Hobby-hacking Eric

2008-11-07

timesheet helper

I wish there was a simple, no-fuss command line timesheet helper in the spirit of cabal-install and twidge. The kind of interactions I imagine are:

09:00 # timesheet start work draft 3 of the paper
10:00 # timesheet start darcs dwn
10:45 # timesheet start work regression test for ppack
12:00 # timesheet stop
12:30 # timesheet start darcs roadmap
13:15 # timesheet start work regression test for ppack
16:30 # timesheet start darcs patch review
17:00 # timesheet start work meeting
18:30 # timesheet stop

18:30 # timesheet summary
Today 2008-11-07
-------------------
darcs: 2h
work: 6h 30m

18:30 # timesheet details
Today 2008-11-07
-------------------
darcs: 2h
* dwn: 30 m
* roadmap: 45m
* patch review: 45m
work: 6h 30m
* draft 3 of the paper: 1h
* regression test for ppack: 4h
* meeting: 1h 30m

(Note the assumption here that you are never working on two tasks at the same time; clocking in to a new task automatically clocks you out of an old one). The key to this application is simplicity. In its present state, gpe-timesheet (0.32) uses too many confirmation dialogues to be really useful. Loggr is nice and simple, but if I close my browser window, I lose track of things. Another property I would like to have is for the application to be forgiving to mistakes. If it stored timesheets in a simple text format, for example, I could just edit out my mistakes in a text-editor.

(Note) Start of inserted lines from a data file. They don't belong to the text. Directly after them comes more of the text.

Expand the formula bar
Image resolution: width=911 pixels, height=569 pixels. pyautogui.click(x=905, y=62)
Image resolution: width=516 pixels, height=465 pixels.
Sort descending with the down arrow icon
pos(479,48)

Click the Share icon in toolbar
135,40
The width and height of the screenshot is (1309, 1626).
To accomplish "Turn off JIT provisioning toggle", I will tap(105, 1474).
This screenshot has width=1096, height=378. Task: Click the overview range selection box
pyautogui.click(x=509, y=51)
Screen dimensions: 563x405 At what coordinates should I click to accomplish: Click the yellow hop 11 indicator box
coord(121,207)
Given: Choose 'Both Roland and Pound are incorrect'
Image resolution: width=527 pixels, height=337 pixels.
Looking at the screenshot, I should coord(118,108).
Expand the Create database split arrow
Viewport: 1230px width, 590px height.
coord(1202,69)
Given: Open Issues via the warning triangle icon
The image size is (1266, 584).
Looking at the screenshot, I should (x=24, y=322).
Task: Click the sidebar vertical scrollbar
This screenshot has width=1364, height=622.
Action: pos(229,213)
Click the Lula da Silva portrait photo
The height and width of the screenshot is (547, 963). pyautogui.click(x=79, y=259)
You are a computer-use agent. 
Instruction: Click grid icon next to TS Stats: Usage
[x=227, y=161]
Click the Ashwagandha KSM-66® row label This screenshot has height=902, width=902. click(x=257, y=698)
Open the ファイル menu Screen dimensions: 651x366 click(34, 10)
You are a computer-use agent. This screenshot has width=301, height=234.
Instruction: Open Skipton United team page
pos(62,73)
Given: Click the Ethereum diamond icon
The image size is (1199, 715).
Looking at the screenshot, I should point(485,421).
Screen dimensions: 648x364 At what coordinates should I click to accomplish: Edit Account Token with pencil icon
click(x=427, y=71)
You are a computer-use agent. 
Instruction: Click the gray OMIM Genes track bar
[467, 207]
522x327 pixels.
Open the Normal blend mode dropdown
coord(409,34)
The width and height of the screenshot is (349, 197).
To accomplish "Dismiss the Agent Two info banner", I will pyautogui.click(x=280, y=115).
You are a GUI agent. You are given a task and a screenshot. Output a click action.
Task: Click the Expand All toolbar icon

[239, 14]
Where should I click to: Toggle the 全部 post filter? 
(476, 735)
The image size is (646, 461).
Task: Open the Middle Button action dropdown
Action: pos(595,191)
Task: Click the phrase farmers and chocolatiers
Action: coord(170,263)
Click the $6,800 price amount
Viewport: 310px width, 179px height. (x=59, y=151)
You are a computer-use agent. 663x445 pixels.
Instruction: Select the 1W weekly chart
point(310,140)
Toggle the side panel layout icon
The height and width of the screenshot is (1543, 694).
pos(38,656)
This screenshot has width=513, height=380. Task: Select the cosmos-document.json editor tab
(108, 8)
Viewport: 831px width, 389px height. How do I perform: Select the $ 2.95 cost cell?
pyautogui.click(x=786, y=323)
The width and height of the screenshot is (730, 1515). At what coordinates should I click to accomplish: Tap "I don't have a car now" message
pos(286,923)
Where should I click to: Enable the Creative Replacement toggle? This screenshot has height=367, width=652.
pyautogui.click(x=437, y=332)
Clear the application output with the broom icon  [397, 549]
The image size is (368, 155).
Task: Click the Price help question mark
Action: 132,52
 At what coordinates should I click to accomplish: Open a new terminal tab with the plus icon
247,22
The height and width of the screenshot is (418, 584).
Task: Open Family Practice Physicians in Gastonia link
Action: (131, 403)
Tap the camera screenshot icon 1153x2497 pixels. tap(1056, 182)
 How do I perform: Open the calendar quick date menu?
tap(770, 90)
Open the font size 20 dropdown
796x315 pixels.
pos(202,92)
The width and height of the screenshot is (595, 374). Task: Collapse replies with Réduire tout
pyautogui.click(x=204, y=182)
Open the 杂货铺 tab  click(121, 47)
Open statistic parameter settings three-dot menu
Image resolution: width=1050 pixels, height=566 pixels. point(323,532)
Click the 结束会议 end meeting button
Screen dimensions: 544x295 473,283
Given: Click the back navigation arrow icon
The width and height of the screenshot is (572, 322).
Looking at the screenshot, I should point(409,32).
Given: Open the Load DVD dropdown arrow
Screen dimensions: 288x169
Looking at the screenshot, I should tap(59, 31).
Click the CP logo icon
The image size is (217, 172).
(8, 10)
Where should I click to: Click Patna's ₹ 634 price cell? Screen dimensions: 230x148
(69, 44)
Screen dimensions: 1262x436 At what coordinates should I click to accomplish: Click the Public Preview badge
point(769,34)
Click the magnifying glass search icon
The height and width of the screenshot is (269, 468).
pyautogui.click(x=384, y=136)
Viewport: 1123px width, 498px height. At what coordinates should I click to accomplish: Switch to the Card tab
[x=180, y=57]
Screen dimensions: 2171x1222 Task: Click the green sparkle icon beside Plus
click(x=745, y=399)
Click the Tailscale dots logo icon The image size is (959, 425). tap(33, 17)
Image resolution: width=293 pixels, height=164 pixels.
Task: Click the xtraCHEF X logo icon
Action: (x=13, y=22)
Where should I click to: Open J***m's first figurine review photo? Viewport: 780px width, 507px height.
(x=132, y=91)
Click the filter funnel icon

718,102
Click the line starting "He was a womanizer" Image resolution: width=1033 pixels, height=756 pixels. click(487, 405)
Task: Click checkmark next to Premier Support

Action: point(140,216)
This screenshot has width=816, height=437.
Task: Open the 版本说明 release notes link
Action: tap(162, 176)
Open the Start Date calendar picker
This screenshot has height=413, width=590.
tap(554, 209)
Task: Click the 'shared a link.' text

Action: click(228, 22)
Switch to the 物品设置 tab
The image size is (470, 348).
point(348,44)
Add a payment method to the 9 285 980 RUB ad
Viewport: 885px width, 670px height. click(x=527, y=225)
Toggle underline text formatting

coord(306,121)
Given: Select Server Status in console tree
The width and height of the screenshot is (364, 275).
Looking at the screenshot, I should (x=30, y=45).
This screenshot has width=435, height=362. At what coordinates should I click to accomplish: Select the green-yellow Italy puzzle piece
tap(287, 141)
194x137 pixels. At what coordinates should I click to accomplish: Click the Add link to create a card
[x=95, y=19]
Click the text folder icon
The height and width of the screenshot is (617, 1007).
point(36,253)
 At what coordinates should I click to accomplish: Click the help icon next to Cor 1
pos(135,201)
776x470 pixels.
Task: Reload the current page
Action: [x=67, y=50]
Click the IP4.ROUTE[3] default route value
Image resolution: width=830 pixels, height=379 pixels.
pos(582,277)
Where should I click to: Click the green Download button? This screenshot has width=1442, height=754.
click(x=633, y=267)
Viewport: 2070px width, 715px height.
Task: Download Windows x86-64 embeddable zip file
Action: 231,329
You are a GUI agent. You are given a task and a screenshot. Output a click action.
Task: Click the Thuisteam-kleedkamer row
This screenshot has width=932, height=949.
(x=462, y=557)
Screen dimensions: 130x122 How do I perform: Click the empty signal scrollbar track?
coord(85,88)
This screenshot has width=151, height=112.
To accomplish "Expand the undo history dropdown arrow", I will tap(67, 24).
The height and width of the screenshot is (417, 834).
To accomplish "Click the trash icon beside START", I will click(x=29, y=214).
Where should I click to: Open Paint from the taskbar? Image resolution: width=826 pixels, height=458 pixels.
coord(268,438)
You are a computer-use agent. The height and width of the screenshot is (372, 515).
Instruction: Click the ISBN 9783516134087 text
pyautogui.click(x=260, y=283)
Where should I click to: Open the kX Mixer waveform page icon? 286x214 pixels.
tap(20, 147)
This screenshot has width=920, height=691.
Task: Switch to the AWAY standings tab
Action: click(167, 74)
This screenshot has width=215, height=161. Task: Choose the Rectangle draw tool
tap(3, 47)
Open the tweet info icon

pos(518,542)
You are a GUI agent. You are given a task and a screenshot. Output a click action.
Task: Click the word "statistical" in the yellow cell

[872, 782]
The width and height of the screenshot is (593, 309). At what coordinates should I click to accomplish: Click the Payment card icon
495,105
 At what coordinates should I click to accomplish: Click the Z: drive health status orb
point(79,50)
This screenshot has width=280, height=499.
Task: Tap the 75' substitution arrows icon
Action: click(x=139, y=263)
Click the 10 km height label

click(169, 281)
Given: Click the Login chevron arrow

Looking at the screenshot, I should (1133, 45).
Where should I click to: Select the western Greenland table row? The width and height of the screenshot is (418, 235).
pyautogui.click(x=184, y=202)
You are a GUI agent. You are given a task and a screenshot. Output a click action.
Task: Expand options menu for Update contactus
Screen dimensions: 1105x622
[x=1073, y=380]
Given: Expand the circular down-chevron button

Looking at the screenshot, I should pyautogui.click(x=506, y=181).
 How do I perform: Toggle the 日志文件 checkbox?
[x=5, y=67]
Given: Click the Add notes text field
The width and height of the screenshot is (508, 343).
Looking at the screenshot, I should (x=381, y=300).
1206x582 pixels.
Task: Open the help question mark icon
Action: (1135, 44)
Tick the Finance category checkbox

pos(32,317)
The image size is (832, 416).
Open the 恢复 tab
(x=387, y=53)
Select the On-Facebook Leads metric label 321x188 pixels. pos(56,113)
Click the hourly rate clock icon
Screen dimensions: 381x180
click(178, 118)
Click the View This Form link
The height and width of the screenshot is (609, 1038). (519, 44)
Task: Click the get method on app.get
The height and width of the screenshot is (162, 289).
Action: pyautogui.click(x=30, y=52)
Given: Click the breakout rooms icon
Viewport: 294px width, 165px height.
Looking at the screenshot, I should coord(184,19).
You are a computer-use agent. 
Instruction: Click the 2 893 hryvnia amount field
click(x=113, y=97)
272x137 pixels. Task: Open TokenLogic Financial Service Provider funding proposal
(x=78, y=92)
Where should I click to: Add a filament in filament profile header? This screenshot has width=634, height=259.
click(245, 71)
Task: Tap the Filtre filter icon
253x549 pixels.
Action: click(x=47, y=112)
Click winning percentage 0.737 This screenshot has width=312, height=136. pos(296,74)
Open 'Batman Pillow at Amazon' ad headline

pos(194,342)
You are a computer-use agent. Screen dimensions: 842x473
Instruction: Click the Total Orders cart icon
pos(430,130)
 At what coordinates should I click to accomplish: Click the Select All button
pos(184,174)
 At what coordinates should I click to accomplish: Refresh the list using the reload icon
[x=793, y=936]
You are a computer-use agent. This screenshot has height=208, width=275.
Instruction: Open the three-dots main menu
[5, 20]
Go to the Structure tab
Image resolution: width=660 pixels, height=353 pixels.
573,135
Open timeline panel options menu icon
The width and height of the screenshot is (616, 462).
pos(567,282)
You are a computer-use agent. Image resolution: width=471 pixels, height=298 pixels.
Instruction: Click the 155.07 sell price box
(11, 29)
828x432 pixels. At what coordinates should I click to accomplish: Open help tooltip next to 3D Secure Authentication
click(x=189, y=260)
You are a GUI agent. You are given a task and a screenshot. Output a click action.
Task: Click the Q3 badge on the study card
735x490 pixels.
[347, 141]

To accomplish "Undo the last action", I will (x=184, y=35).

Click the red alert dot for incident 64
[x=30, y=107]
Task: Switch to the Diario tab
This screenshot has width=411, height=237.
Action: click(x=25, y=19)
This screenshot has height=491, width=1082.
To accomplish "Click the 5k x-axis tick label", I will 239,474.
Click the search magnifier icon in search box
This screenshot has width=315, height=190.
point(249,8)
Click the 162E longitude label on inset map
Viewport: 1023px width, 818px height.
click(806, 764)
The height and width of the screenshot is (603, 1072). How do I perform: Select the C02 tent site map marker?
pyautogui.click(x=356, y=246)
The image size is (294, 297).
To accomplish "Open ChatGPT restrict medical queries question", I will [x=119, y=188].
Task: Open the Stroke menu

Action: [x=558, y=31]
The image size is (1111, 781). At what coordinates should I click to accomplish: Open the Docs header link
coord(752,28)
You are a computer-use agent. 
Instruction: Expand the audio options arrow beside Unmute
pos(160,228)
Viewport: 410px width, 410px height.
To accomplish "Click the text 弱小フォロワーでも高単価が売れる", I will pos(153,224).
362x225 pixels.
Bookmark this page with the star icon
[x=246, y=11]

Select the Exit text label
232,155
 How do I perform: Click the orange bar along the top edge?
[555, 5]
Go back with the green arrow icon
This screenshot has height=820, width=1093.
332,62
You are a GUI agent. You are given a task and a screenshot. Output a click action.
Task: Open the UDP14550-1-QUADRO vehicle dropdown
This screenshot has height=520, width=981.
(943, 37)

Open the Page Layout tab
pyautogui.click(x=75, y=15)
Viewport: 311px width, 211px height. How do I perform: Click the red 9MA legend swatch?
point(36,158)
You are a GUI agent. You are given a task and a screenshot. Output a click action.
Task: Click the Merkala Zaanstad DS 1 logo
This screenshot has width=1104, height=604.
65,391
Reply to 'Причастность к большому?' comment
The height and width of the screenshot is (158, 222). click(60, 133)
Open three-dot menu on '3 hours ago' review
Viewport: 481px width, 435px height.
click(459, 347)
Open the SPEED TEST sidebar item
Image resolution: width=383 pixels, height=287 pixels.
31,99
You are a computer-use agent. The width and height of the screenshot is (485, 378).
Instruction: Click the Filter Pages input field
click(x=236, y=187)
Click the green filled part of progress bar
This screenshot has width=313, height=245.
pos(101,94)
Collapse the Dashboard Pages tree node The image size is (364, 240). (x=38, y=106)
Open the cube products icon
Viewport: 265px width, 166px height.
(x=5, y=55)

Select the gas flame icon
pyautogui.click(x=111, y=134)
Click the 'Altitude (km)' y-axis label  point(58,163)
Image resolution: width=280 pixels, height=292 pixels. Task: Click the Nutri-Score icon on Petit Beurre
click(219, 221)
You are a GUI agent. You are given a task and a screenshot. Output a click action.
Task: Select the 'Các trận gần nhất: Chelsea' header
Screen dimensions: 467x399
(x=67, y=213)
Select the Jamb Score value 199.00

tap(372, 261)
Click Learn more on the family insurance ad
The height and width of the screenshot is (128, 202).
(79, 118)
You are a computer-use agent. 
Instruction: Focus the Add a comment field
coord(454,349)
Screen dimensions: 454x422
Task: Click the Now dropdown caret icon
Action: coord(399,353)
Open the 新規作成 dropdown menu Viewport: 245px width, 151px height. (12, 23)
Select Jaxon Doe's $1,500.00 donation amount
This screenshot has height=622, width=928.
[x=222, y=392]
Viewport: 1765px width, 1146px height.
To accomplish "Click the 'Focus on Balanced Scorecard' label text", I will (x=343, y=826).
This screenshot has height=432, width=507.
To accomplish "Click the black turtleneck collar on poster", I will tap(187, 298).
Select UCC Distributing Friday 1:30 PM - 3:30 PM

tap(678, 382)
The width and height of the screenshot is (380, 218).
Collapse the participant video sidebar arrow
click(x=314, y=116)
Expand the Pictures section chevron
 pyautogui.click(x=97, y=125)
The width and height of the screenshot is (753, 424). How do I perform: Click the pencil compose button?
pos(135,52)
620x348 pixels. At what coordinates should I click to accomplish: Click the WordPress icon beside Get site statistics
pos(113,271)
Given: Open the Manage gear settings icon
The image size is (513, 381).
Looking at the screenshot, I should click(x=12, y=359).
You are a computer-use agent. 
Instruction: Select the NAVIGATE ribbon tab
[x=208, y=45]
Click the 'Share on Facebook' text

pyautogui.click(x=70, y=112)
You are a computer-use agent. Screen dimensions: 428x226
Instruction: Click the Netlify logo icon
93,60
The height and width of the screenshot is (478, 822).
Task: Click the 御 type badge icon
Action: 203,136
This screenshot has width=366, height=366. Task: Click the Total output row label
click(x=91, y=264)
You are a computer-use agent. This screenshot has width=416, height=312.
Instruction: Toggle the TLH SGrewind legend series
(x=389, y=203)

For Haskellers, I also wish that we had a common library for writing command line applications with subcommands and switches. This would be useful for darcs, cabal-install, twidge, this timesheet application, and more.


7 comments:

Árni Hermann Reynisson said...

You have no idea how much I want a simple tool like this. Will be keeping an eye on this space if you blog about it later :)

Simon Michael said...

Good news, it exists: try (h)ledger plus the timeclock/timelog utilities. The options are a little hard to describe, but: http://joyful.com/hledger will lead you to (h)ledger; ledger's manual talks about the timelog format; I think ledger comes with the ti/to command-line clock-in/out tools; or, do what I do and use C-x t i/o in emacs, from http://joyful.com/Ledger#ledgertools ; then you could report today's hours with something like (h)ledger -f ~/.timelog -b 2008/11/07 -s balance. ledgertools includes an "hours" script which makes querying simpler. Hope this gets you on the trail at least.

Simon Michael said...

Even more links, to get you closer:

http://joyful.com/repos/ledger/doc/ledger/Using-timeclock-to-record-billable-time.html

http://joyful.com/repos/ledgertools/ledgerutils.el

http://joyful.com/repos/ledgertools/report

kowey said...

Thanks, Simon! How do I get a hold of the timeclock utility? Thanks

kowey said...

Answering my question, it appears that timeclock is part of Emacs, which I confess does not really help me (being a silly Vim user). I suppose the right thing for me to do would be to learn how to write timelog formatted files.

Unknown said...

> I also wish that we had a common library for writing command line applications with subcommands and switches.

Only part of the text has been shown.